The ECJ stated that the processing of personal data of the nature involved in this case is liable to affect greatly the fundamental rights of privacy and personal data protection. Due to the potential serious nature of the interference with the data subject’s rights, the Court said that such interference cannot be justified solely on the basis of the economic interest of the processor of a search engine. The ECJ said that a balancing act must be applied between the legitimate interests of Internet users in having access to this information and the rights of privacy and personal data protection of the data subject. (Id. ¶¶ 80 & 81.)

In the view of the ECJ, the operator of a search engine, as the controller of the processing of personal data, is obliged to ensure that the processing takes place in compliance with the safeguards provided for in Directive 95/46/EC. (Id. ¶ 83.)

The Court observed that the right to erasure and the right to object are to be interpreted in such a manner that either enables the data subject to require the operator of a search engine to erase data prejudicial to him or allows him to be “forgotten” after a certain period has elapsed. (Id. ¶ 89.)

The ECJ noted that article 12(b) of Directive 95/46/EC gives the right to data subjects to request the erasure or blocking of data when processing of personal data is incompatible with the Directive in instances when the data are inaccurate, inadequate, irrelevant, or excessive, considering the purposes of the processing. (Id. ¶ 92.)

Therefore, the ECJ reasoned that processing of personal data that was initially lawful may after the passage of time become incompatible with the purposes of the Directive, when those data are no longer necessary given the purposes for which they were initially collected, especially when the data are inadequate, irrelevant, or no longer relevant. (Id. ¶ 93.)

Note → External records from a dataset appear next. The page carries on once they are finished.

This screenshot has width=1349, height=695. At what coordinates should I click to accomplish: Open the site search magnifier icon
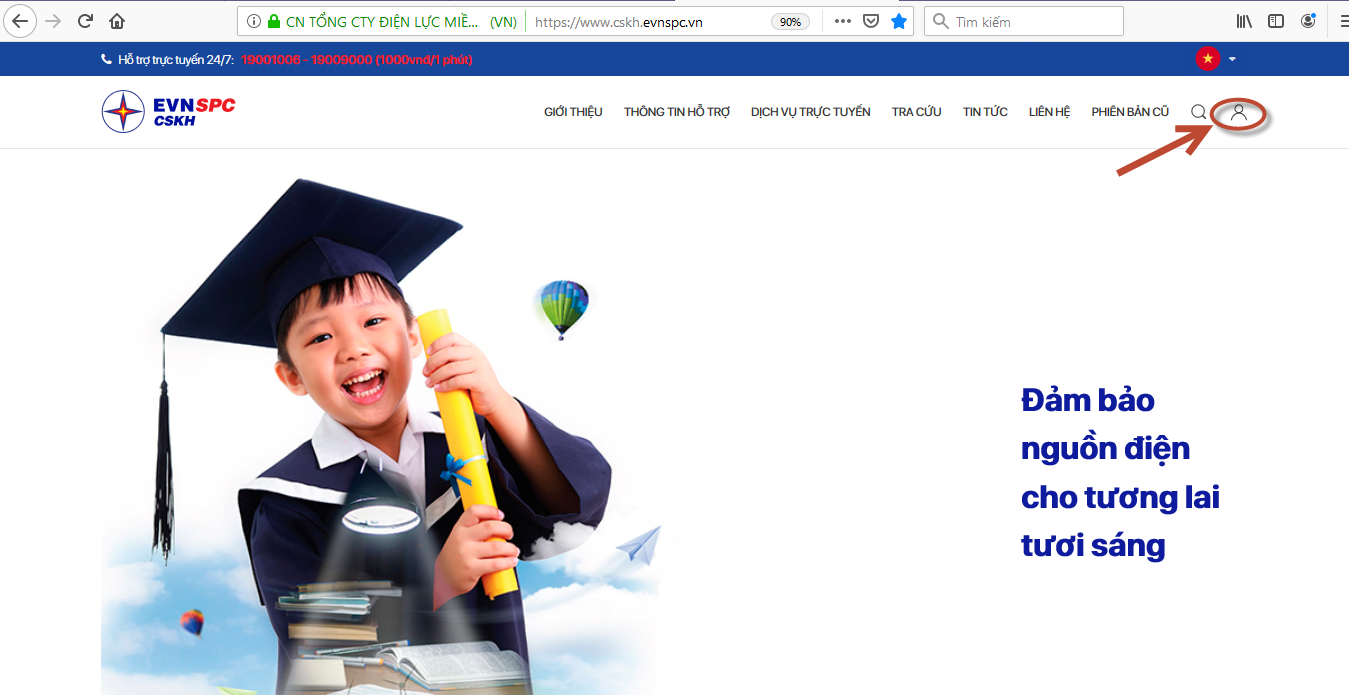(x=1198, y=112)

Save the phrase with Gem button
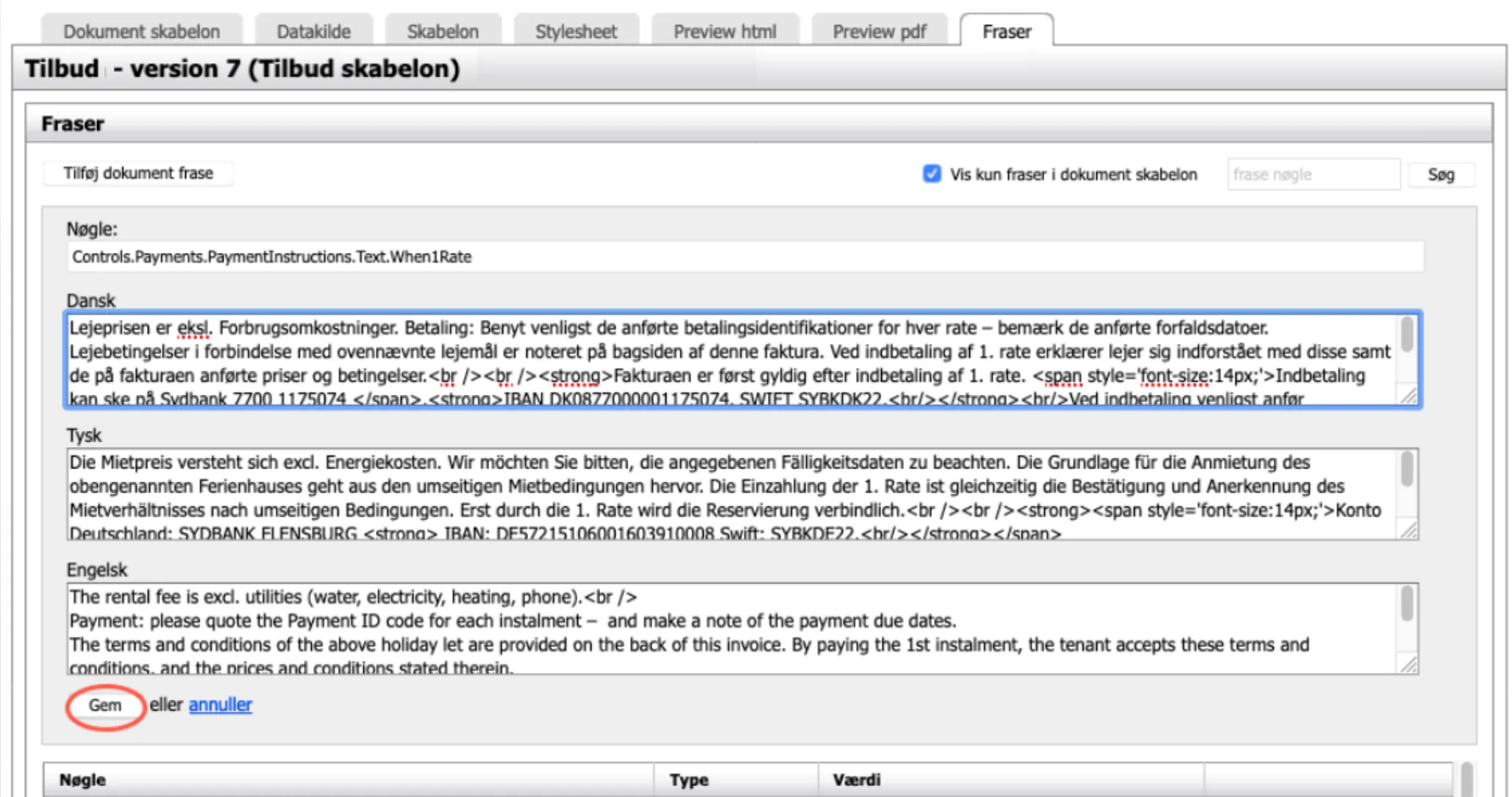(x=105, y=706)
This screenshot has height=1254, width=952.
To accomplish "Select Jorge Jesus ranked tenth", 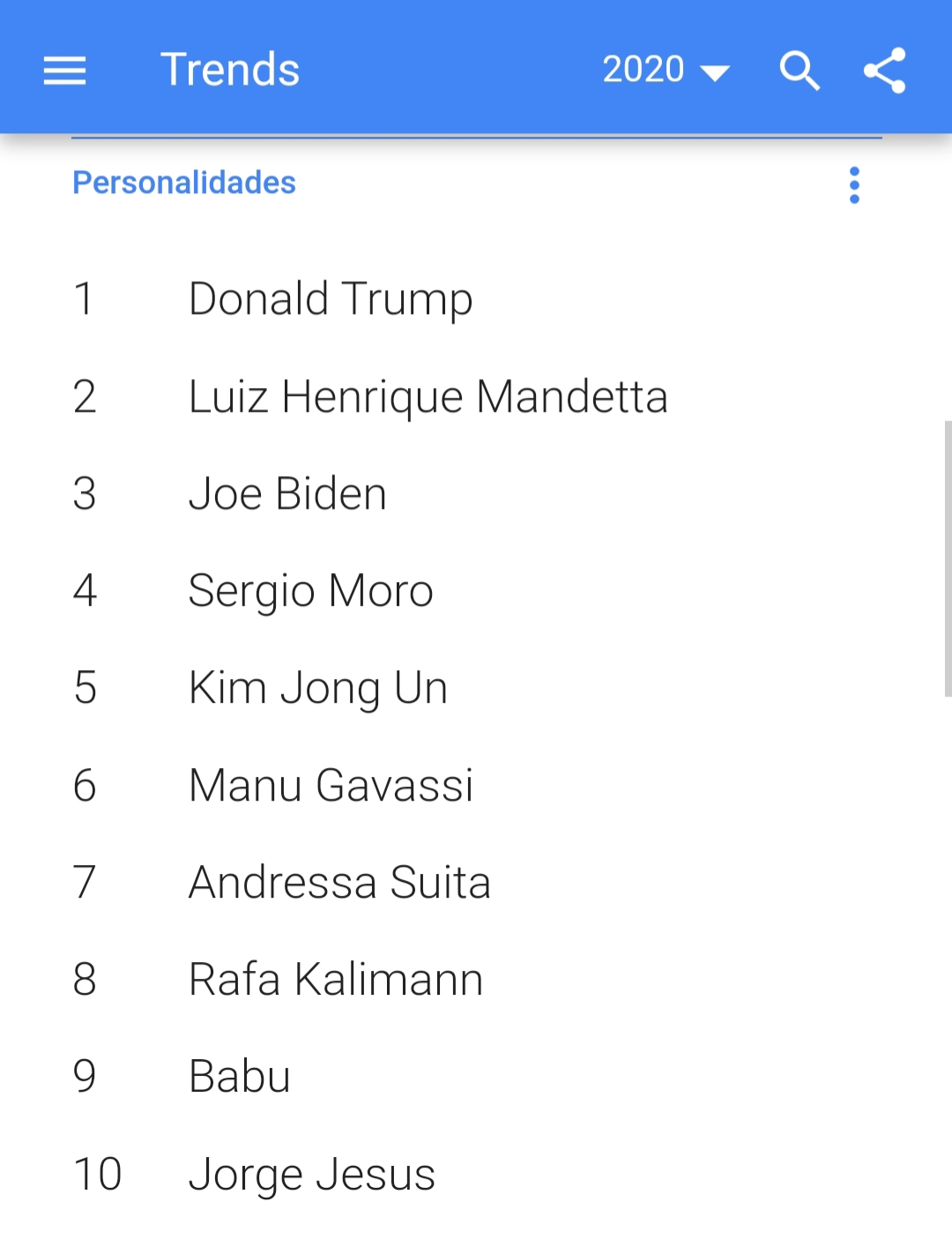I will point(312,1175).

The ECJ concluded that the data subject’s interest in having links related to his name removed “override, as a rule, not only the economic interest of the operator of the search engine, but also the interest of the general public in finding that information upon a search relating to the data subject’s name.” (Id. ¶ 97.) However, the Court indicated that an exception may be made in cases where an individual played a role in public life and any interference with his/her right to privacy and personal data protection would be justified “by the preponderant interest of the general public in having access to information.” (Id. ¶ 97.) In the case at hand, the ECJ did not accept the notion that there was a preponderant interest of the public in having access to information related to a real estate auction that occurred 16 years ago. (Id. ¶ 98.)